#### Supplied entries ####

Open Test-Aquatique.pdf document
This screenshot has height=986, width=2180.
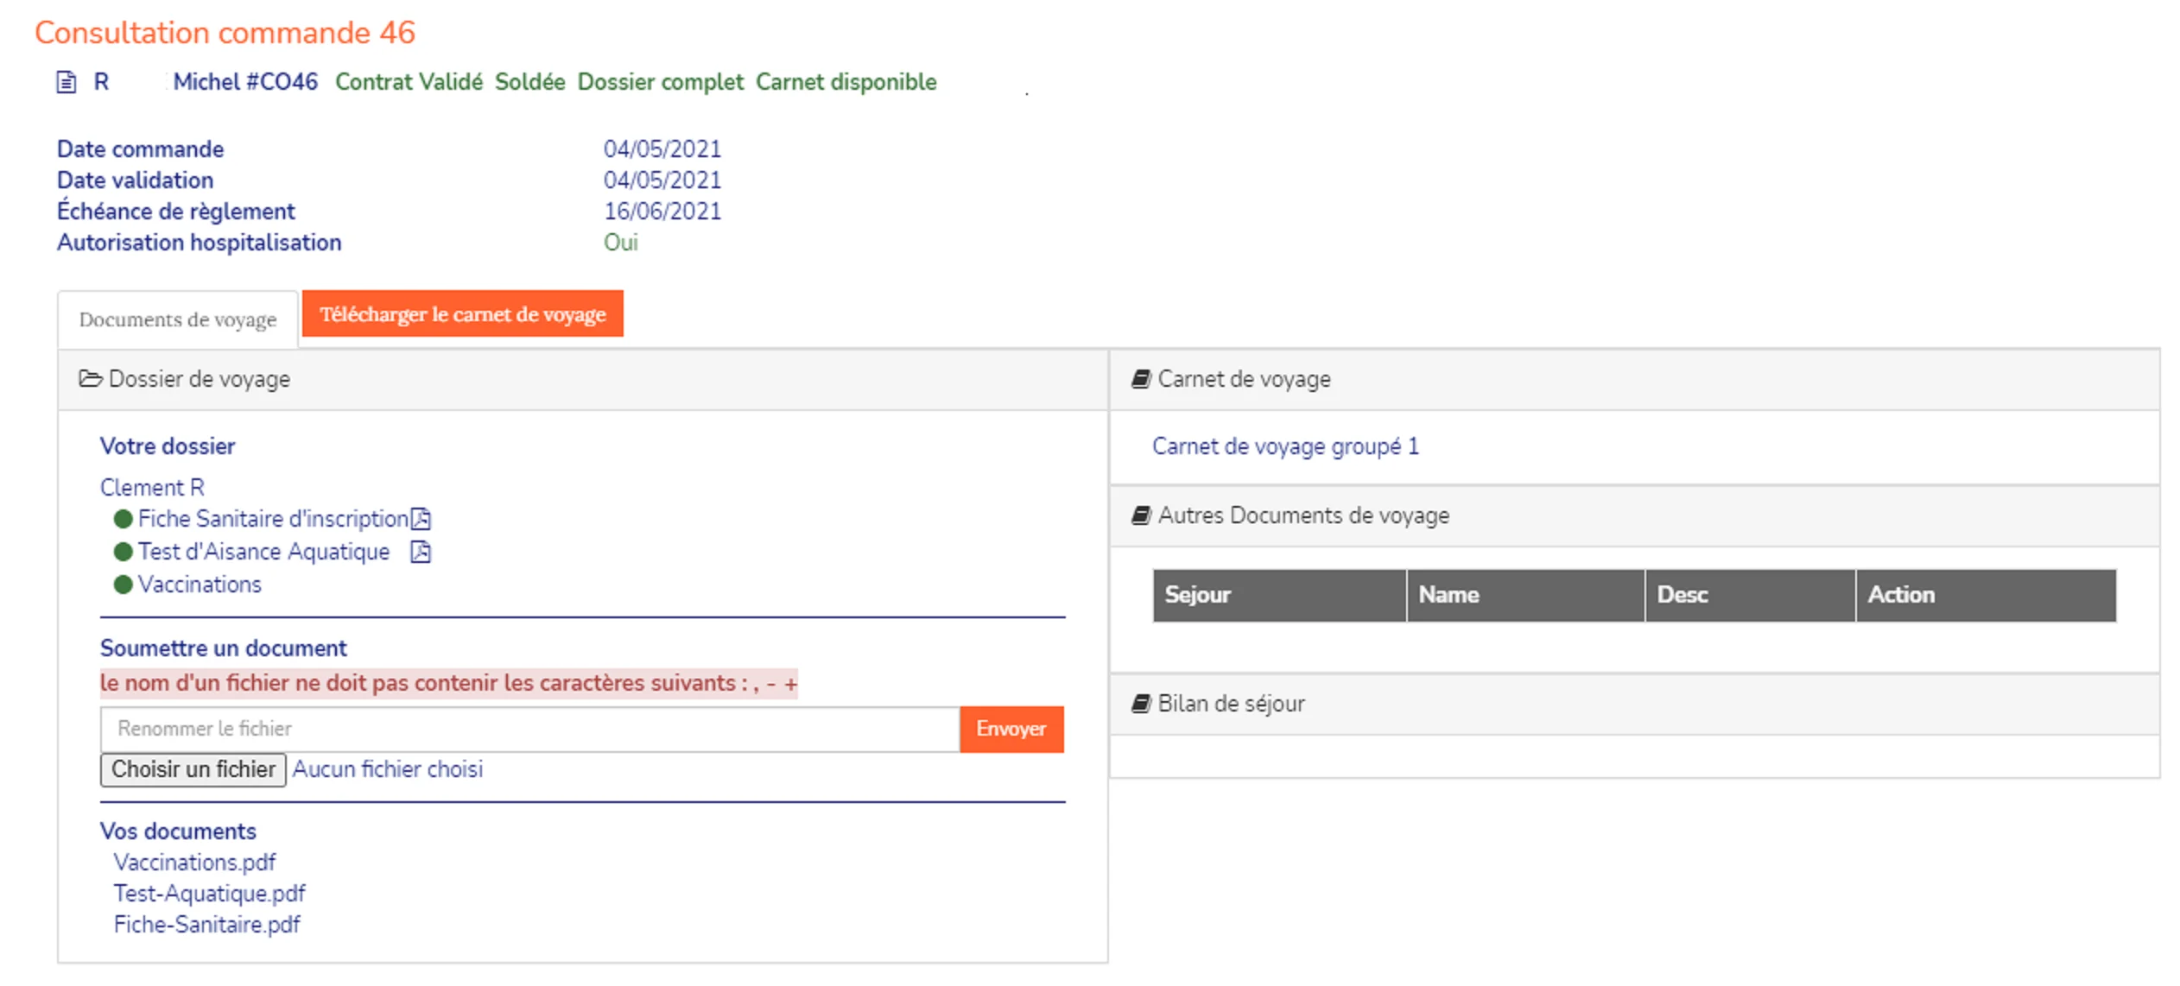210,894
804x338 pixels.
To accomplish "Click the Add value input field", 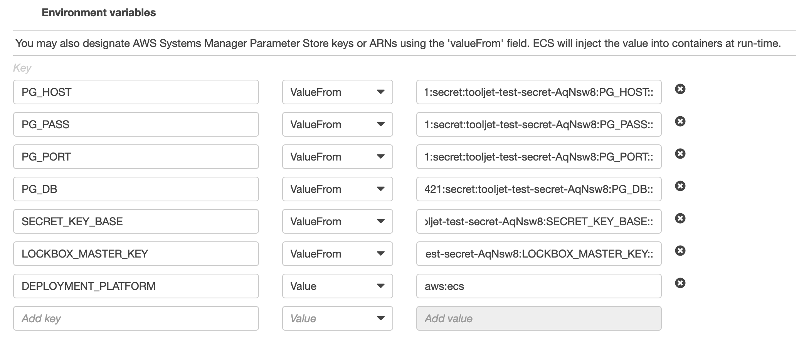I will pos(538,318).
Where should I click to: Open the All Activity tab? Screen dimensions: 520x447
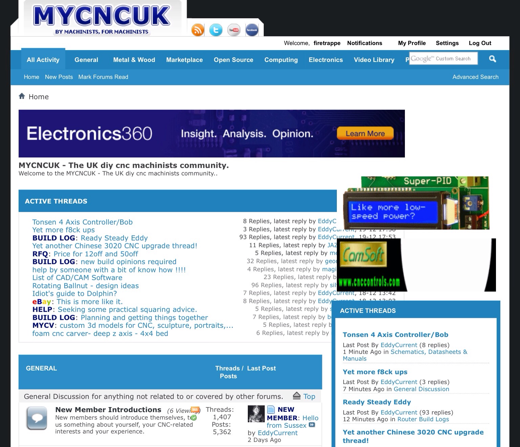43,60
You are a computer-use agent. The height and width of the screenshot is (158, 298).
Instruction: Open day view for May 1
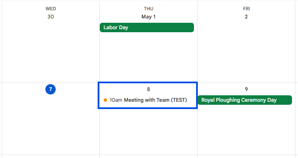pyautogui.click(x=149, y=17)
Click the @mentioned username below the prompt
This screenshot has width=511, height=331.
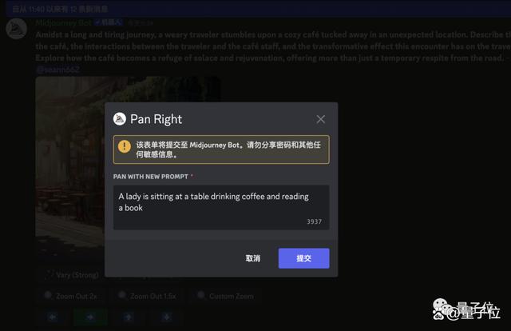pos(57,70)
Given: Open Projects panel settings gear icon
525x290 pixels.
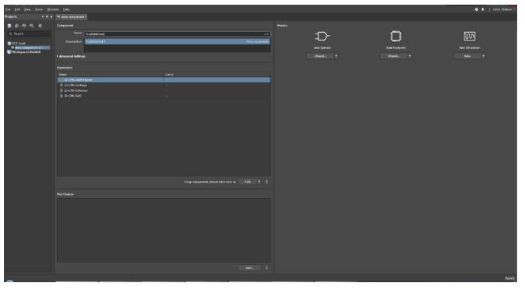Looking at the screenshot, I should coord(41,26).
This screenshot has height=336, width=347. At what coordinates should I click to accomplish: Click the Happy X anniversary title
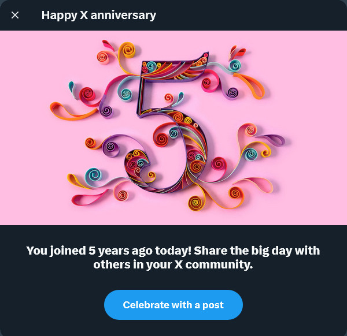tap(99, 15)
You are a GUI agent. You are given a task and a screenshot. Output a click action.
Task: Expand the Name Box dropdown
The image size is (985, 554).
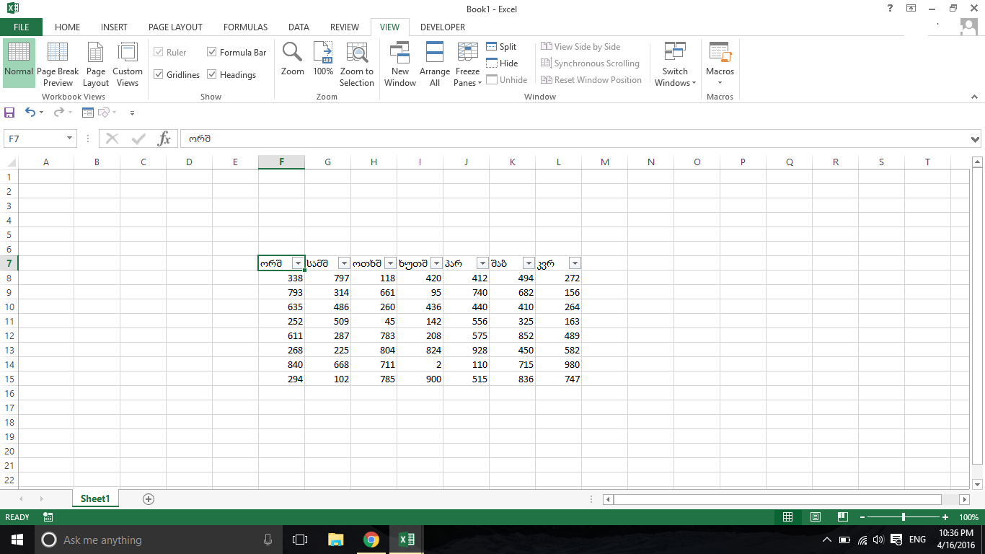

####

What is required » Repeat exactly the lines from the one containing "525x290 pixels." to the last line of the records above, including both, and leave out any pictures.

Written solution »
525x290 pixels.
Looking at the screenshot, I should coord(41,26).
This screenshot has height=336, width=347. At what coordinates should I click to accomplish: Click the Happy X anniversary title
tap(99, 15)
You are a GUI agent. You are given a task and a screenshot. Output a click action.
Task: Expand the Name Box dropdown
The image size is (985, 554).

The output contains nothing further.